Regular-spiking interneurons in the hippocampal stratum oriens exhibit a form of long-term potentiation of excitatory transmission that is independent of NMDA receptors but requires co-activation of Ca -permeable AMPA receptors and group I metabotropic glutamate receptors. We show that T-type Ca channels are present in such interneurons. Blockade of T-type currents prevents the induction of long-term potentiation, and also interferes with long-lasting potentiation induced either by postsynaptic trains of action potentials or by pairing postsynaptic hyperpolarization with activation of group I metabotropic receptors. Several Ca sources thus converge on the induction of NMDA receptor independent synaptic plasticity.

ABSTRACT

NMDA receptor independent long-term potentiation (LTP) in hippocampal stratum oriens-alveus (O/A) interneurons requires co-activation of postsynaptic group I metabotropic glutamate receptors (mGluRs) and Ca -permeable AMPA receptors.

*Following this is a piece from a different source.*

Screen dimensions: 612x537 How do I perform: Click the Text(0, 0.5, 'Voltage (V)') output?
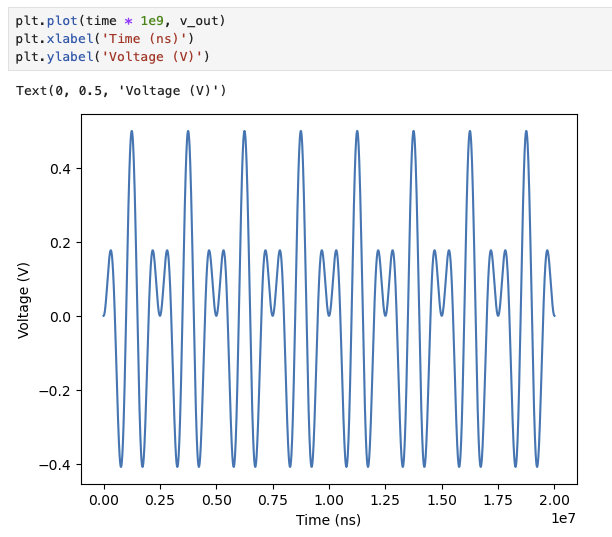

The rectification properties of such AMPA receptors contribute to the preferential induction of LTP at hyperpolarized potentials. A persistent increase in excitatory transmission can also be triggered by exogenous activation of group I mGluRs at the same time as the interneuron is hyperpolarized, or by postsynaptic trains of action potentials in the absence of presynaptic stimulation. In the present study, we identify low-threshold transient (T-type) channels as a further source of Ca that contributes to synaptic plasticity. T-type Ca currents were detected in mouse regular-spiking O/A interneurons. Blocking T-type currents pharmacologically prevented LTP induced by high-frequency stimulation of glutamatergic axons, or by application of the group I mGluR agonist dihydroxyphenylglycine, paired with postsynaptic hyperpolarization. T-type current blockade also prevented synaptic potentiation induced by postsynaptic action potential trains. Several sources of Ca thus converge on NMDA receptor independent LTP induction in O/A interneurons.